L'intégration globale de l'entité espagnole MasOrange, finalisée au début du mois de juin 2026, a généré un gain comptable direct de 2,4 milliards d'euros. Sur une base comparable, le chiffre d'affaires semestriel progresse de 3,5 % pour s'établir à 20,9 milliards d'euros, tandis que l'excédent brut d'exploitation après loyers (Ebitdaal) s'accroît de 5 % pour atteindre 6,1 milliards d'euros. Face à la solidité de ces indicateurs, la direction générale ajuste ses perspectives annuelles, ciblant désormais une hausse de l'Ebitdaal supérieure à 4 %, contre un objectif initial fixé à plus de 3 %.

Le continent africain et le Moyen-Orient s'imposent comme les moteurs fondamentaux de l'expansion du groupe. Les revenus tirés de ces zones géographiques affichent une hausse de 13,9 %, générant 4,6 milliards d'euros de recettes. En revanche, le marché métropolitain français enregistre un ralentissement avec une croissance modérée de 1,2 %, apportant 8,7 milliards d'euros. La branche dédiée aux services aux entreprises, Orange Business, subit pour sa part un repli de 3,1 % pour s'établir à 3,5 milliards d'euros, sous l'effet de tensions sectorielles persistantes.

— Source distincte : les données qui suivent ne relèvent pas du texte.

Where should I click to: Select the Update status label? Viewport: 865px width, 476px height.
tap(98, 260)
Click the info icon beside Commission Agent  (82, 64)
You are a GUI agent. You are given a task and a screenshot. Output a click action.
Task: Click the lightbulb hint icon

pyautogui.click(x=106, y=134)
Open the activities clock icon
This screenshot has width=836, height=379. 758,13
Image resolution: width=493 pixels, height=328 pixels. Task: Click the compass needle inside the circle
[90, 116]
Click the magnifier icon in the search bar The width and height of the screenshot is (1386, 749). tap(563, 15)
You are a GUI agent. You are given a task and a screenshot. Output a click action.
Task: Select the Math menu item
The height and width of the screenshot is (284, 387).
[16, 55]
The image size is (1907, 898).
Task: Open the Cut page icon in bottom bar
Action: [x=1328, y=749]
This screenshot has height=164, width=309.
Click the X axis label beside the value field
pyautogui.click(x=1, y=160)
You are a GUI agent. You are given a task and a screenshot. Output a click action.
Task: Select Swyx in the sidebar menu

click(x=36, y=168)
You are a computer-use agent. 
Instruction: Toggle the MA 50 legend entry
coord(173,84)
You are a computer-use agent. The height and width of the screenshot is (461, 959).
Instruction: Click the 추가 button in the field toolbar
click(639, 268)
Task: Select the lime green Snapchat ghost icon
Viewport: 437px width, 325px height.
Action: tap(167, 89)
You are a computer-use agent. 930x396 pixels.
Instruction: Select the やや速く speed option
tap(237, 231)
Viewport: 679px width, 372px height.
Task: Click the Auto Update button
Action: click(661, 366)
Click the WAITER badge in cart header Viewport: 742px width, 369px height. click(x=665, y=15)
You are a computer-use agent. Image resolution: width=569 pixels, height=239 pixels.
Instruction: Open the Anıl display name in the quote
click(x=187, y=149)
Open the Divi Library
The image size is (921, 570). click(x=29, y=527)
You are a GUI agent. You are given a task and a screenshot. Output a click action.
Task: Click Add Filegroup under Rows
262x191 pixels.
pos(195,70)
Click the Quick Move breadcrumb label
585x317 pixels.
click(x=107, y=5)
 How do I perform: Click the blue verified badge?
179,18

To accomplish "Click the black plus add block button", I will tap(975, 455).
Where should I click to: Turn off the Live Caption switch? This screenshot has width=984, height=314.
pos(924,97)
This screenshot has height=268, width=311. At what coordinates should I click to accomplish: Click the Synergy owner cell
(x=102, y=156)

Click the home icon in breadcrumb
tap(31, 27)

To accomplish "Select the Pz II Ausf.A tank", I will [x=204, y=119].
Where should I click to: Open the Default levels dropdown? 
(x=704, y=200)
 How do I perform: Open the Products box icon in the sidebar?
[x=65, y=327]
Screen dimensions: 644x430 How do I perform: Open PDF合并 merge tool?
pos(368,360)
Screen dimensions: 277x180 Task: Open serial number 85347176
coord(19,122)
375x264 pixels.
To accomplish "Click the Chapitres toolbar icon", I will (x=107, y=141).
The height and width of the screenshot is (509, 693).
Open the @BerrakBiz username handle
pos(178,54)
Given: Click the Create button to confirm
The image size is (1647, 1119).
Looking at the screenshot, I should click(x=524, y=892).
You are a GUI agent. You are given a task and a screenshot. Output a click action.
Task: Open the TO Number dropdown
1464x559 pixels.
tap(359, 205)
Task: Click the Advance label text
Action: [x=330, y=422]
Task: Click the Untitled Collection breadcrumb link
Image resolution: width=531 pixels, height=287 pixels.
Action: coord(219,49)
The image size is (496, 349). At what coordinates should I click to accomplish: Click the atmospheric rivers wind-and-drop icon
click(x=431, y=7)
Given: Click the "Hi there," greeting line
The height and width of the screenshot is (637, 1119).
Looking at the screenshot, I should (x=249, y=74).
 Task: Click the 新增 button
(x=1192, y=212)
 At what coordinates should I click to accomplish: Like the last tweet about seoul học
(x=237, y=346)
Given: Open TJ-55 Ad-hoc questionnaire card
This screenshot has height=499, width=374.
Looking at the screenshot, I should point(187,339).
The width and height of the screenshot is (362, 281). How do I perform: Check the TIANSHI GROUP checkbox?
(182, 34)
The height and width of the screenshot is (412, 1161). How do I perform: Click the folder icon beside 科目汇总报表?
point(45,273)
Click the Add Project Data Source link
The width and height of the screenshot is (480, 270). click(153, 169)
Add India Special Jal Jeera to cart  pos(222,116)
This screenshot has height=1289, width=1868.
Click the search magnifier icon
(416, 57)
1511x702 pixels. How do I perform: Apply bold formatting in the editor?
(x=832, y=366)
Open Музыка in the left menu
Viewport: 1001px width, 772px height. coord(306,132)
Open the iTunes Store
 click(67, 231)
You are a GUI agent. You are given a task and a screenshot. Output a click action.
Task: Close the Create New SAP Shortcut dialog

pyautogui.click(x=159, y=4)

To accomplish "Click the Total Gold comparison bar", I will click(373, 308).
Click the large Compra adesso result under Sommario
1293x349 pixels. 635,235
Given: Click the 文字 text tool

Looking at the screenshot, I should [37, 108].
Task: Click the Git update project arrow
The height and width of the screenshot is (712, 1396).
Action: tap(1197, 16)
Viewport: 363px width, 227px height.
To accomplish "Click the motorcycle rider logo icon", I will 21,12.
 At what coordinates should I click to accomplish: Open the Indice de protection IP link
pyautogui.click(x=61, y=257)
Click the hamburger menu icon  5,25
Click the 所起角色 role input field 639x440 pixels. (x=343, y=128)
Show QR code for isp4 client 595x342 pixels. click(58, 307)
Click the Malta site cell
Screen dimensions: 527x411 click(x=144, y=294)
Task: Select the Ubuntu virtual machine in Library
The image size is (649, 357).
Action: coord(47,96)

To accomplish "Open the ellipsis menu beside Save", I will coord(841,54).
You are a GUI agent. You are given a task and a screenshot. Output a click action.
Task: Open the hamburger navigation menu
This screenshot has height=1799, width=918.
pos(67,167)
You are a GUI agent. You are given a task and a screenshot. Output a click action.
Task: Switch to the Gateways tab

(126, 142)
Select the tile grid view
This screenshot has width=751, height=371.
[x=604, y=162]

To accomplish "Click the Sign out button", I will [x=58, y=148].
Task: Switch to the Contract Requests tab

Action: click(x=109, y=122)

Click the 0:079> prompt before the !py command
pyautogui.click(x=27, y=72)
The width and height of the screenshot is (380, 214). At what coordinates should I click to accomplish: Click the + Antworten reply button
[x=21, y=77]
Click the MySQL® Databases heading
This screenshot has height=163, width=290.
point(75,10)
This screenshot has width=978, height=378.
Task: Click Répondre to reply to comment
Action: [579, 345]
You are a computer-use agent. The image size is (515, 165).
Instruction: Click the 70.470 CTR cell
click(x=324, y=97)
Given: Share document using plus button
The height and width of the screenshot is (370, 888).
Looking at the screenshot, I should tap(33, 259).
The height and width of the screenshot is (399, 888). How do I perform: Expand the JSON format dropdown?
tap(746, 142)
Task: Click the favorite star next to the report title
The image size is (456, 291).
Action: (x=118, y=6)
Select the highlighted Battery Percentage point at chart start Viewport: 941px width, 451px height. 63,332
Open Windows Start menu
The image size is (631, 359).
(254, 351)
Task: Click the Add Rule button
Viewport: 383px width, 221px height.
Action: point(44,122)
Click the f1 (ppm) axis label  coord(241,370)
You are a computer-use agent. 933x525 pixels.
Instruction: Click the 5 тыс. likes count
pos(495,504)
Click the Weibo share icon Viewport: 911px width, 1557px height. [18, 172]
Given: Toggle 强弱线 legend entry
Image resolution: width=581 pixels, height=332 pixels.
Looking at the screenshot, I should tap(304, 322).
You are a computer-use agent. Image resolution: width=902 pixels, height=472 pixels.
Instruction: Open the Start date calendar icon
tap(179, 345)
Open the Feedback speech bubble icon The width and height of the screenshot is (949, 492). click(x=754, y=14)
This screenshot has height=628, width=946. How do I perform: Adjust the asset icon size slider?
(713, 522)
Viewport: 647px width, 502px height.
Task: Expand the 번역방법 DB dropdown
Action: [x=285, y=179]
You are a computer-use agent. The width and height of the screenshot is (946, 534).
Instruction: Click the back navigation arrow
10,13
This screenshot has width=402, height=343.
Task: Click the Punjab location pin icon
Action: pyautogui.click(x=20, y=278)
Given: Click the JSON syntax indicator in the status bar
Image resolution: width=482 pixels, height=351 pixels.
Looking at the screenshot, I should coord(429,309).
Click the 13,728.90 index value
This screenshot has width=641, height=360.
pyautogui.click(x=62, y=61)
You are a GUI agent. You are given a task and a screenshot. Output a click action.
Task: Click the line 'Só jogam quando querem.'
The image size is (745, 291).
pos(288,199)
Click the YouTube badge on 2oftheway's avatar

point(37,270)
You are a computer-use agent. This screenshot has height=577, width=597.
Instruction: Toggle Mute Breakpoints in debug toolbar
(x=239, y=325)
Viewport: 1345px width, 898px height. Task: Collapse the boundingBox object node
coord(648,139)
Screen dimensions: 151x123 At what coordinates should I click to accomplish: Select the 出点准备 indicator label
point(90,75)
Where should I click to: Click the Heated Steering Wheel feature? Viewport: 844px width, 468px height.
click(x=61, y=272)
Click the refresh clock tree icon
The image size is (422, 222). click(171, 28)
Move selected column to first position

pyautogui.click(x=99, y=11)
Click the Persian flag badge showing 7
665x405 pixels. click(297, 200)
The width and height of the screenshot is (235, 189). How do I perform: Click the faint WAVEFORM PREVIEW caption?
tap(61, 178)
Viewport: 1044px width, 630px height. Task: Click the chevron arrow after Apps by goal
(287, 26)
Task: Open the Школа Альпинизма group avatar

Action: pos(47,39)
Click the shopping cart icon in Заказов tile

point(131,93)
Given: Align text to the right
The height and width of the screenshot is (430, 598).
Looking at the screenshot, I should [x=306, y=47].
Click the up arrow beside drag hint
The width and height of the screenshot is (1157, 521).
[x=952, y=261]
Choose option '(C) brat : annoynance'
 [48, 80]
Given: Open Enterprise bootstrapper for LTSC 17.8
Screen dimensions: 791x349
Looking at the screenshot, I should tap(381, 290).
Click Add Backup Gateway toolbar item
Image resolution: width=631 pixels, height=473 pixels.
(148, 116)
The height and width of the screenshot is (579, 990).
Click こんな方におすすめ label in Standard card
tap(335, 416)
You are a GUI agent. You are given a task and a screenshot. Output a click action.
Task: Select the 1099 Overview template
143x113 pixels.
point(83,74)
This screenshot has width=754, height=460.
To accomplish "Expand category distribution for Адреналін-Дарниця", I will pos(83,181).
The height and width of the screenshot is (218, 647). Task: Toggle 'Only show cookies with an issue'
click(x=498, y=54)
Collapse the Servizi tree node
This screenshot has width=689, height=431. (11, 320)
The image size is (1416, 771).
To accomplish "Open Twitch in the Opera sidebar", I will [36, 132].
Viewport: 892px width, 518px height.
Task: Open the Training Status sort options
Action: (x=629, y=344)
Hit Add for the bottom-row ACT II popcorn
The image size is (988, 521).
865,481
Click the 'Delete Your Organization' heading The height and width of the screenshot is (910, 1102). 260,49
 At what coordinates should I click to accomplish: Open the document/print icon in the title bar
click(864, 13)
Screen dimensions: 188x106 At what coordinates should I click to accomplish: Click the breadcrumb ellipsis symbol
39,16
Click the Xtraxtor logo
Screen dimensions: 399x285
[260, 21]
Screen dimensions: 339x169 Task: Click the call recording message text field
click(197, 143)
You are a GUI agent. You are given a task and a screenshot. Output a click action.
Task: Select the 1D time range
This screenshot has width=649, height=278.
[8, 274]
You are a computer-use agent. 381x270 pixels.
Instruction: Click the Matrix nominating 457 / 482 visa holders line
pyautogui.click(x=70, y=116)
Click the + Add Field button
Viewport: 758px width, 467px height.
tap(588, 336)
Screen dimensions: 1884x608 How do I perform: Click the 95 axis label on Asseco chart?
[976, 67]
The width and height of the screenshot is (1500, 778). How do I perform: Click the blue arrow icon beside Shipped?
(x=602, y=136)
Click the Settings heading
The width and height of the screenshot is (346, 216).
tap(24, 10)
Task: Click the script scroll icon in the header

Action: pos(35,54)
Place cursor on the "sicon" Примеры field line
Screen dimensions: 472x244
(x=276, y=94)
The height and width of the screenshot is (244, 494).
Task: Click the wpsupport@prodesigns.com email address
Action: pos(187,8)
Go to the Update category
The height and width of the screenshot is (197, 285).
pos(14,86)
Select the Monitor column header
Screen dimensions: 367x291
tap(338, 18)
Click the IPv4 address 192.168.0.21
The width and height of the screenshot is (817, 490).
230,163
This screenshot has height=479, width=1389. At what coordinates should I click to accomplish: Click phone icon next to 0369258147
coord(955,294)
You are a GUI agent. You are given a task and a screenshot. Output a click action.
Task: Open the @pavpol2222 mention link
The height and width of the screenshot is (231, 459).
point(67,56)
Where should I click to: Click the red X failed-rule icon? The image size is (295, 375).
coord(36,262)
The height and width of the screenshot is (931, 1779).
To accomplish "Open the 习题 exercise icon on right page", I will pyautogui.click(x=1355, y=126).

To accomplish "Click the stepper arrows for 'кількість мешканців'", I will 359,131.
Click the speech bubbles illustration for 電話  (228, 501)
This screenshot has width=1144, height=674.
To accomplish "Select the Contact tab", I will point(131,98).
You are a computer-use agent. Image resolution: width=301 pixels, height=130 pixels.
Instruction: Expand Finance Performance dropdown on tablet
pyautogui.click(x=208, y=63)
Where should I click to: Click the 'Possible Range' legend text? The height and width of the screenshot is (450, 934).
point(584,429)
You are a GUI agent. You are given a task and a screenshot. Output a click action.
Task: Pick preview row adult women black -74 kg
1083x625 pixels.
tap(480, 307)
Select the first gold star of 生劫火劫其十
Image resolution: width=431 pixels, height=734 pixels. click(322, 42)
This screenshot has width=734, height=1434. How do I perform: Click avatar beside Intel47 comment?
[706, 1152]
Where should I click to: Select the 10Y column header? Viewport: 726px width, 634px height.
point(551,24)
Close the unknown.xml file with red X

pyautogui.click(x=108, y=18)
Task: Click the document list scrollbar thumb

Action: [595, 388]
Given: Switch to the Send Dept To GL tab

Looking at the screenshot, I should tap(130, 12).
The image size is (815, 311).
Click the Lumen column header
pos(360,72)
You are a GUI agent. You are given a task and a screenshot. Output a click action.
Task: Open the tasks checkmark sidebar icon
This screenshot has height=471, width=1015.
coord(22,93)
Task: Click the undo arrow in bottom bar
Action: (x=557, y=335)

L'entreprise poursuit concomitamment une stratégie de consolidation de ses actifs et d'extension de ses infrastructures. Un protocole d'accord conclu début juin 2026 prévoit le rachat conjoint de l'opérateur SFR aux côtés de Bouygues Telecom et d'Iliad pour un montant total de 20,35 milliards d'euros, accord dans lequel le groupe détient une participation de 27 %. Soumise à la validation de l'Autorité de la concurrence, la clôture de la transaction est envisagée au cours du second semestre 2027. En parallèle, un partenariat scellé avec la firme néo-zélandaise Morrison prévoit la création d'une structure conjointe dotée de 3 milliards d'euros pour développer les capacités d'hébergement de données sur le territoire français.